Paul Singer was born in New York City, earned his law degree from Harvard, and began his career as a corporate lawyer. But it wasn't until he founded his hedge fund with money from friends and family that he unleashed the career that would earn him billions.

According to the most recent estimates from Forbes, Singer today is worth about $1.9 billion, making him the 351st wealthiest individual in the United States and No. 16 among hedge-fund managers.

Paul Singer's hedge fund
Singer's massive wealth stems from his successful hedge fund, Elliott Management Corp. The firm manages around $25 billion in total, with just over $8 billion in its domestic fund.

Singer founded the fund in 1977, and it has returned over 14% annually since then. The fund's success has come from Singer's ability to find distressed assets, buy them up on the cheap, and then successfully use international court systems, boardroom tactics, and brilliant financial engineering to extract as much value as possible from those assets. 

In 1995, for example, Singer bought $11 million worth of distressed Peruvian bank debt with a face value of $20 million. In 1998, Peru paid Singer over $58 million to make the debt whole, including past-due interest.

During another debt battle, Singer exposed corruption in the Congolese government while battling for repayment of $20 million in debts from that country. That legal fight eventually netted Singer $90 million.

Singer has been battling Argentina in a similar fashion for nearly 15 years over bonds issued in 2001. That ordeal even made its way to the U.S. Supreme Court, which ruled in Singer's favor, but as of yet the fight remains unresolved.

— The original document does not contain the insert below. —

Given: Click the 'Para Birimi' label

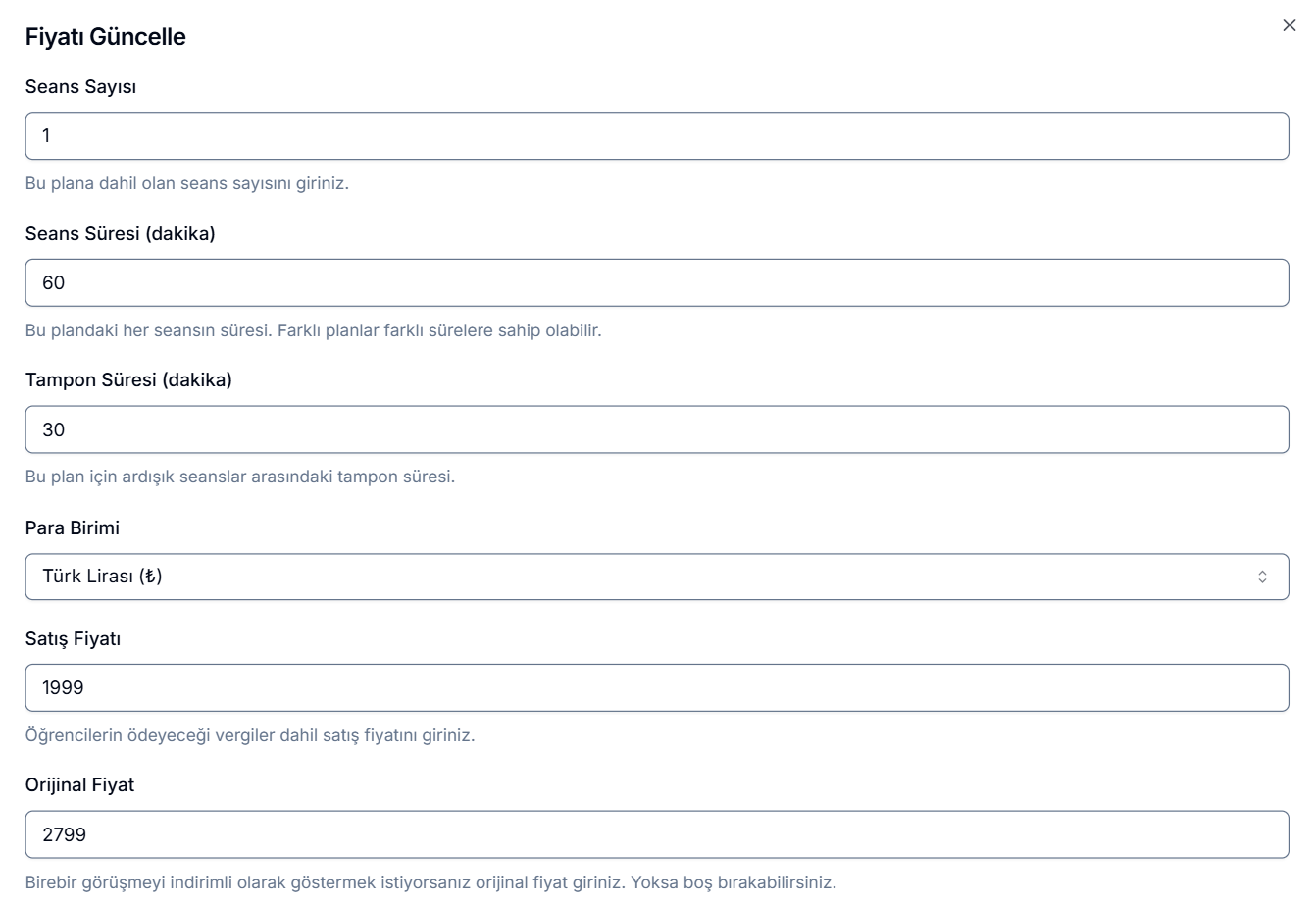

Paul Singer's boardroom battles
While these international fights grab headlines, they're not the only way Singer has amassed such huge wealth. Singer and his cohorts at Elliott Management also take an activist role in boardrooms across the corporate world.

Earlier this year, Elliott installed two board seats on the board of cloud-storage firm EMC Corp. after investing over $1 billion in the company.

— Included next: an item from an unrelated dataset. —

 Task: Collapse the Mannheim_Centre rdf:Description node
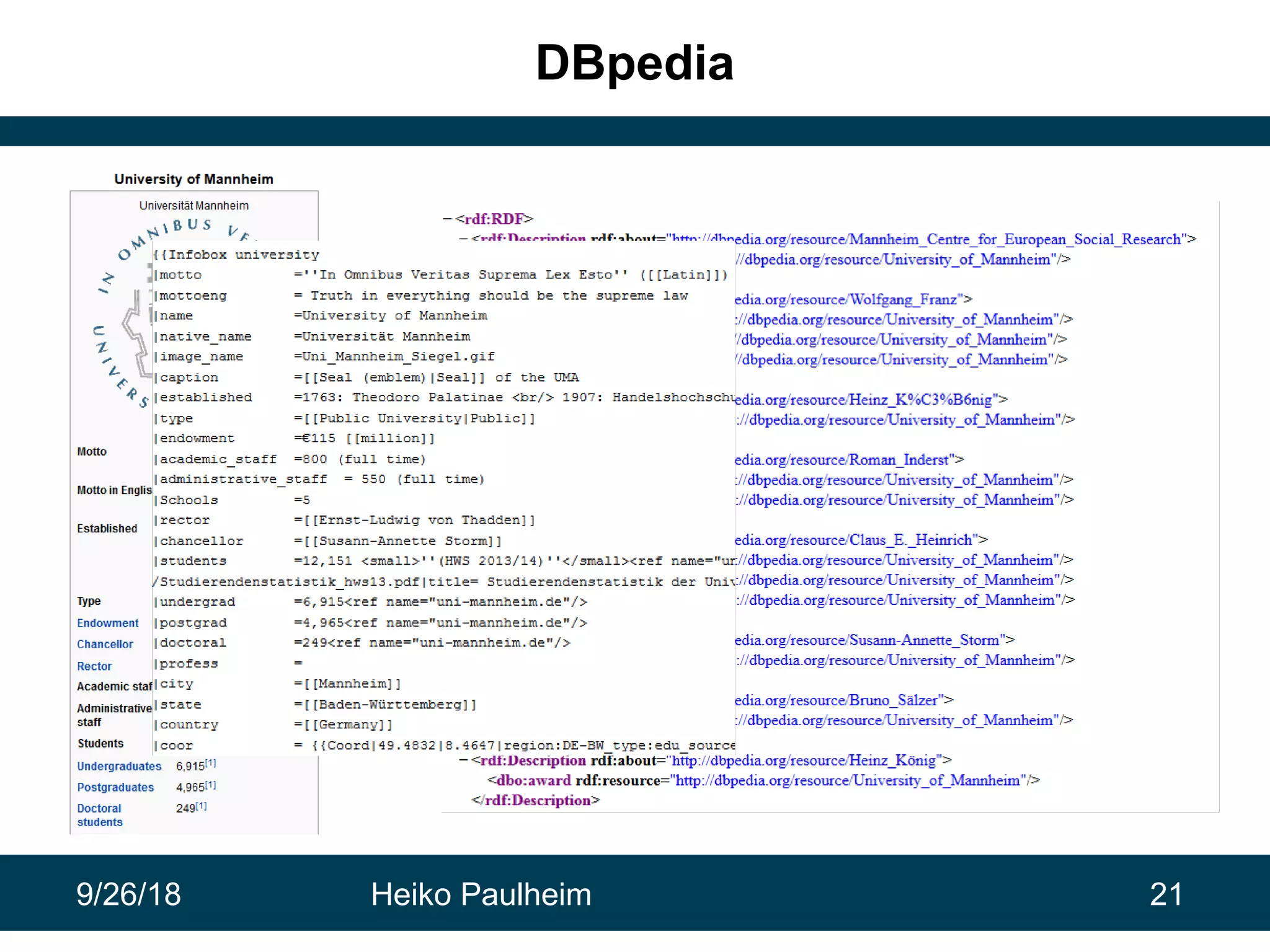tap(463, 239)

Elliott hopes to divest EMC's equity stakes in the companies that comprise the so-called "EMC Federation." Singer thinks that these companies are worth more as separate entities rather than as a consortium of cloud-computing businesses bound by equity investments from EMC. EMC's management sees the federation as a play on synergy, while Elliott sees inefficiency. 

Singer is 70 years old, but he isn't slowing down. In June, Elliott sent a letter to the management team and board of directors at Citrix Systems, announcing Elliott's 7.1% equity position and laying out plans to improve operational performance at the company.

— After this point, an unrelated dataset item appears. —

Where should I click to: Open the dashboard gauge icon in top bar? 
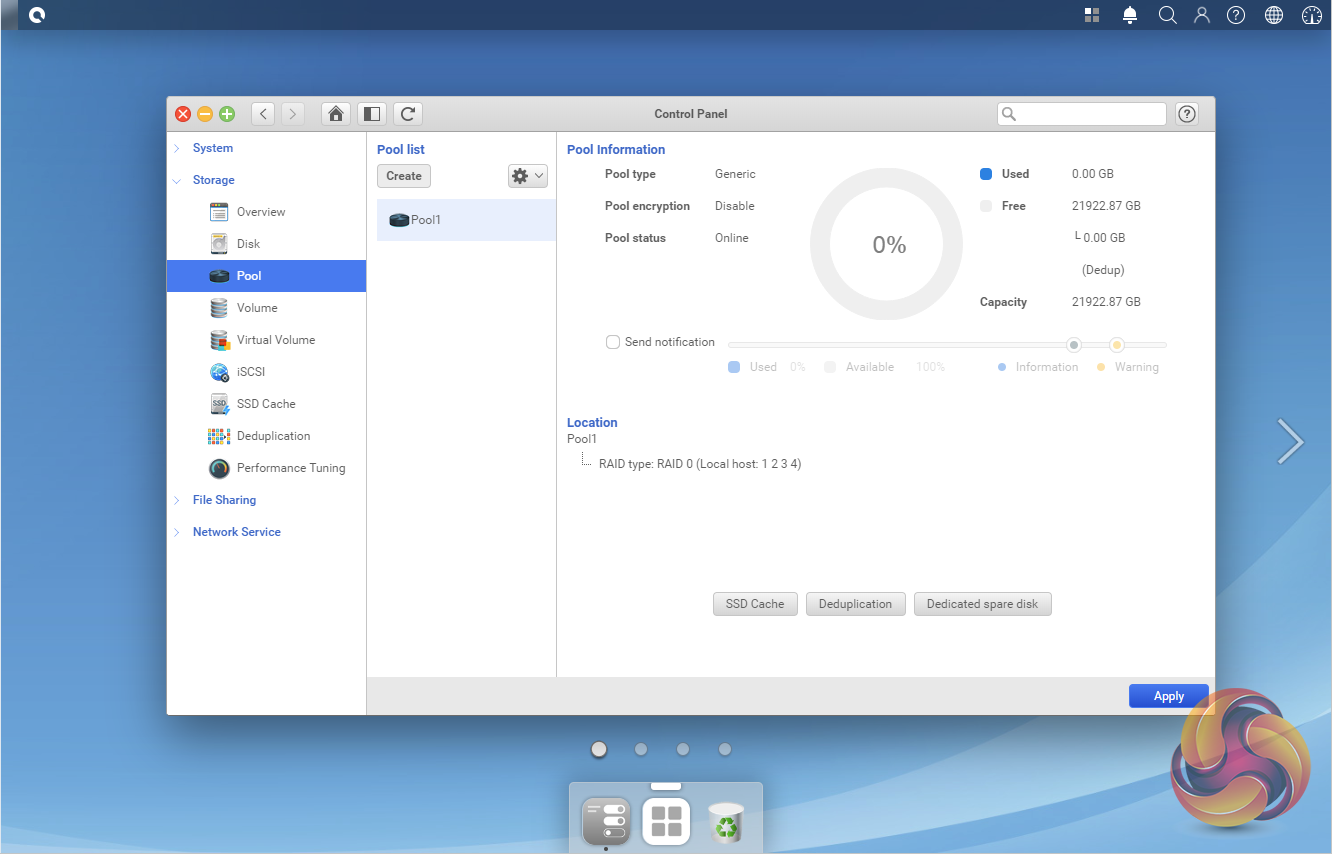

The letter made the case that Citrix is underperforming its peers in efficiency and effectiveness driven by poor execution and bloated operations. Singer thinks Citrix stock could exceed $100 per share by the end of 2016 with these improvements implemented. The stock today trades at $69 and is down 1.25% since Singer's hedge fund sent the letter to the company. 

An opportunist at heart
In the aftermath of the financial crisis, Singer saw yet another opportunity: distressed real estate assets around the world. The fund quickly deployed resources to set up real estate offices in London, Hong Kong, and Tokyo. He has funded equity and debt investments in skyscrapers, distressed properties, hotels, and more.

If you're keeping a tally, Singer has used strategies in foreign sovereign debt, corporate breakups, improving operational efficiency, and even real estate. The one thing that links them all is opportunity and aggressiveness, and that's the key to his massive wealth.

These are qualities that everyday investors can seek to emulate. No, we can't take a foreign government to court and expect to win. Nor can we finance the construction of a skyscraper or win a board seat on a Fortune 500 company. But we can pay attention to the markets around us, and we can take advantage of opportunities we see.

That could have meant investing in a rental property in your neighborhood following the real estate collapse, or buying shares of a bank stock on the rebound in 2010 or 2011. It could be local to you or a national trend. The key is staying aware of the marketplace around us, being patient, and, when an opportunity arises, seizing it aggressively.

It's fundamentally the same approach Warren Buffett uses in his equity investments, except Buffett is willing to pay a little extra to invest in the companies he thinks will prosper for 100 years or more. Look for companies that have a competitive advantage, whose products that are particularly difficult to replace, and that run a business you can understand.

That's what Buffett does. It's also what Paul Singer does. And you can do it, too.